Besançon : l’obstacle des voies de chemin de fer pour accéder à Bregille

Le Petit Comtois du 29 octobre 1922

A Besançon, la mise en place de la voie ferrée vers la Suisse (1884-1885), par le quartier de la Mouillère représenta un obstacle à la circulation entre le quartier de Bregille et la ville centre. Et ce, d’autant plus qu’un espace d’entrepôts et de voies de garage jouxta cette gare, donnant une large emprise entre la rive droite du Doubs et le pied de la colline de Bregille.
 Pour atteindre le pont de Bregille qui relie à la ville, il fallait contourner cet espace ferroviaire. Aussi, dès la conception de la voie et de la gare, il y eut des projets de passerelles pour rendre plus direct le cheminement. Il nous en reste un dessin en perspective visible sur memoirevive.besancon.fr.

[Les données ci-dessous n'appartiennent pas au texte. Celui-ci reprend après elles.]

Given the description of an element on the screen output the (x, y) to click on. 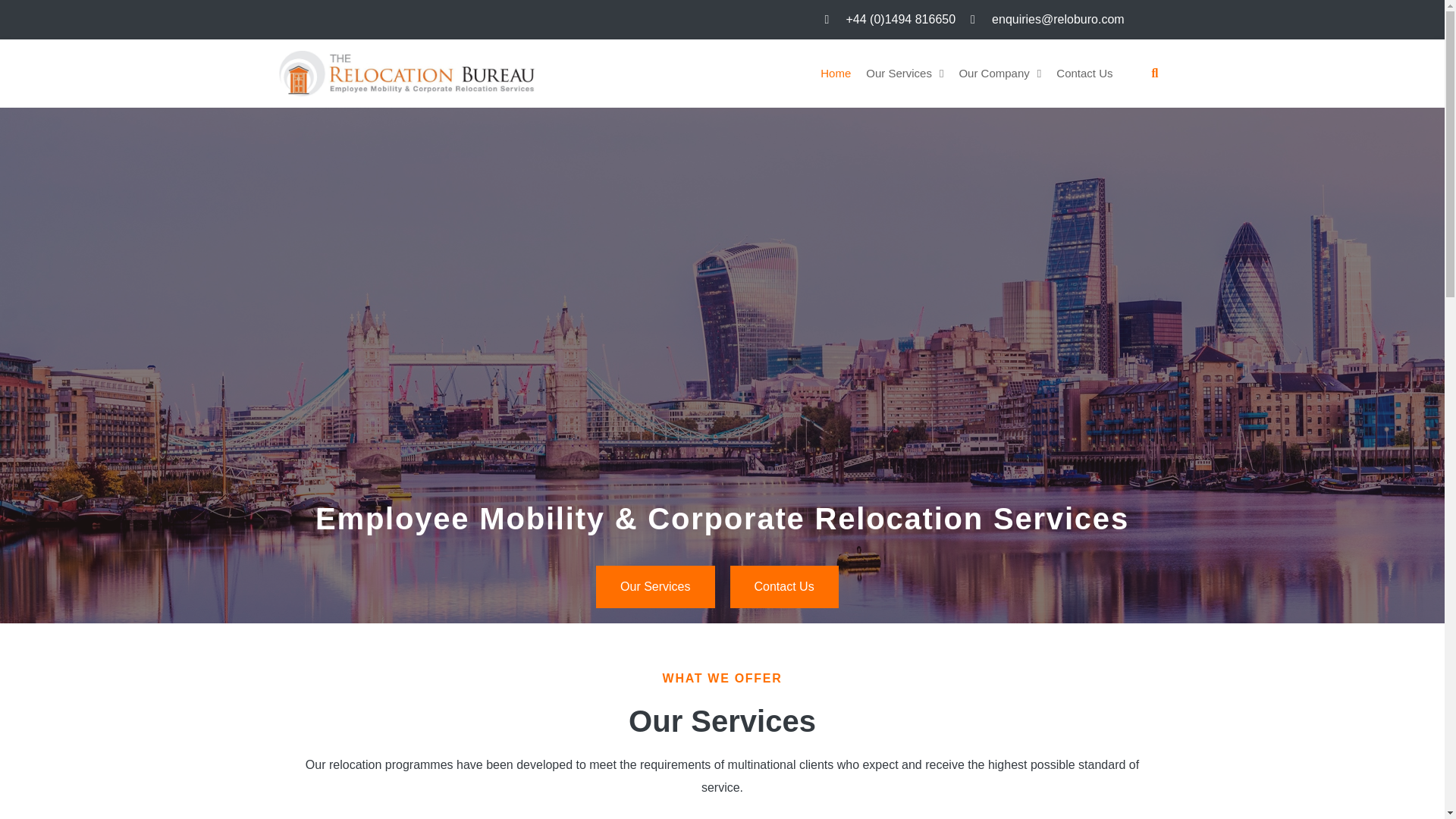
Contact Us (783, 586)
Our Services (654, 586)
Contact Us (1083, 73)
Our Services (904, 73)
Search (28, 11)
Home (835, 73)
Our Company (999, 73)
Given the description of an element on the screen output the (x, y) to click on. 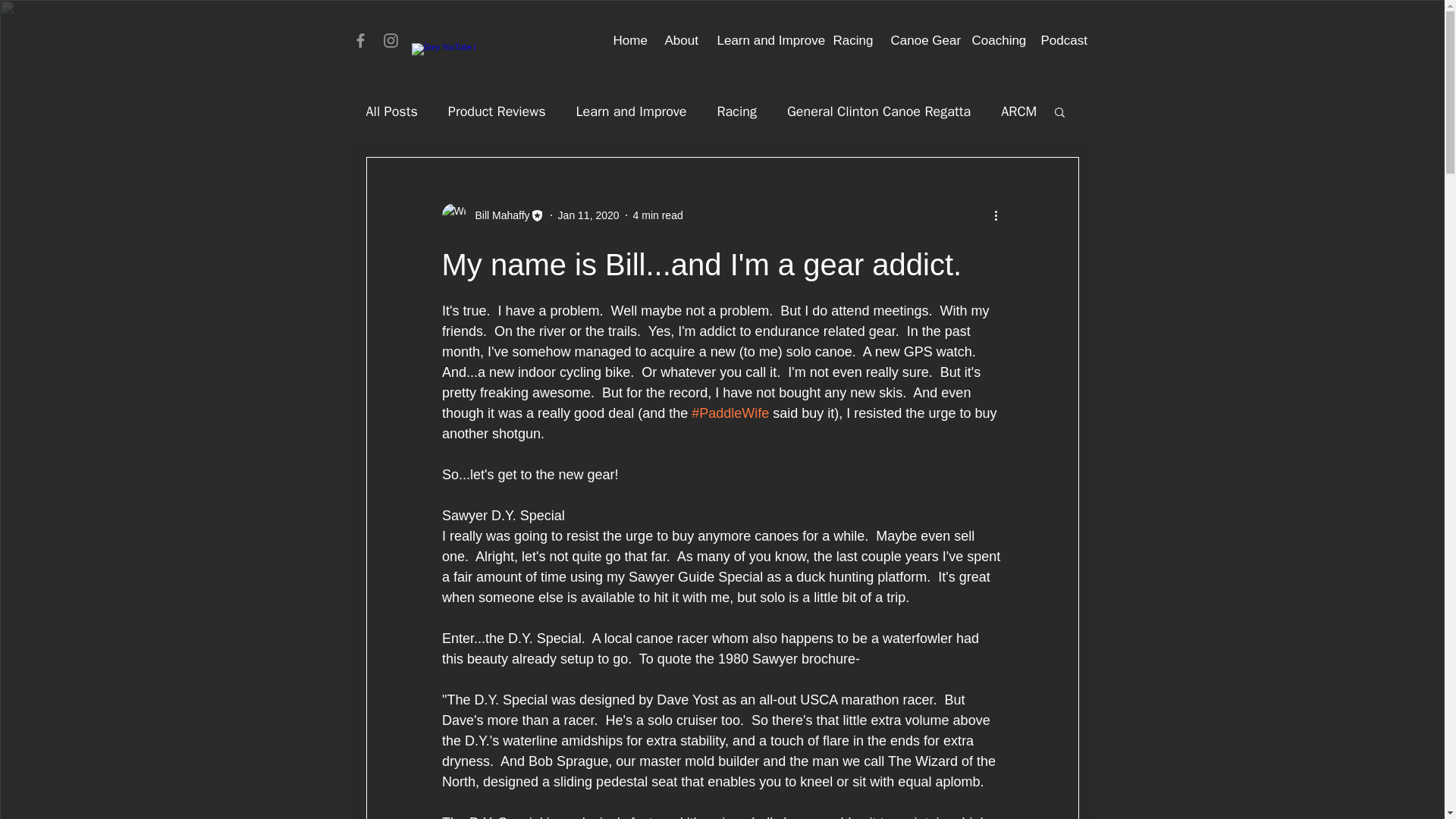
Learn and Improve (762, 40)
Jan 11, 2020 (588, 215)
Product Reviews (497, 111)
Learn and Improve (631, 111)
Bill Mahaffy (497, 215)
ARCM (1018, 111)
Racing (850, 40)
General Clinton Canoe Regatta (879, 111)
Canoe Gear (919, 40)
Home (627, 40)
Given the description of an element on the screen output the (x, y) to click on. 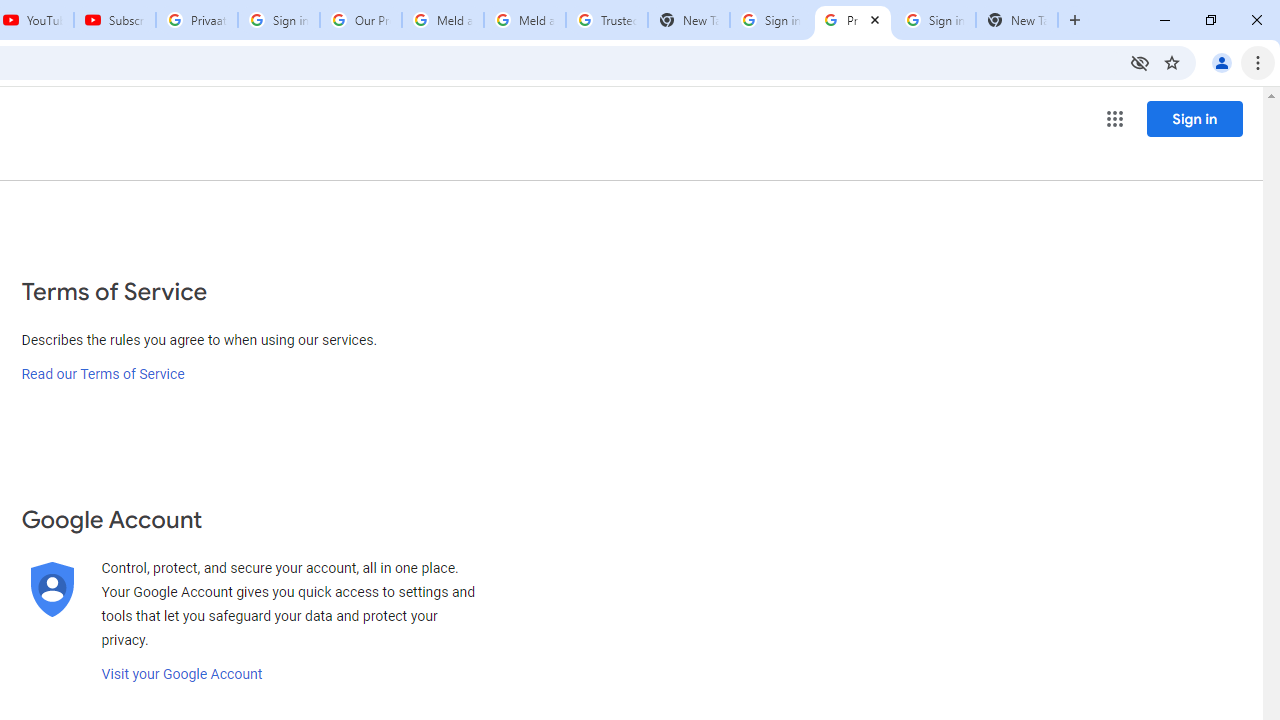
Minimize (1165, 20)
New Tab (1075, 20)
Sign in - Google Accounts (278, 20)
Chrome (1260, 62)
Sign in (1194, 118)
Google apps (1114, 118)
Read our Terms of Service (102, 374)
New Tab (688, 20)
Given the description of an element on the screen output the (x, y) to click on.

Une passerelle, au droit du pont, aurait abouti à la rue Fabre actuelle (chemin de Bregille sur le plan de 1926 ci-dessous) ; une autre, plus longue, se terminait au pied du chemin des Ragots et du chemin du Fort (noté chemin des Monts sur le plan ci-dessous).

Sur le document ci-dessus, à côté du titre, à gauche, un chiffrage de la dépense occasionnée laisse entendre qu’il faut choisir le plus direct… ou rien. Ce qui fut fait car la seule passerelle piétonne fut construite à côté du passage à niveau au bout de la rue des Fontenottes (voir plan et photo ci-dessous). Le coût rebuta les décideurs qui préférèrent ce passage avec rampes d’escaliers pour chevaucher la voie ferrée, passage pourtant incommode.

Vue de la passerelle aménagée peu après le funiculaire

En 1922, cette gêne pour les déplacements entre  Bregille et le reste de la ville persistait, en particulier au niveau du passage à niveau de la Mouillère, au bout de la rue des Fontenottes. Alors qu’il était question d’un pont passerelle pour franchir la voie ferrée, un groupe d’habitants de Bregille protesta contre le projet.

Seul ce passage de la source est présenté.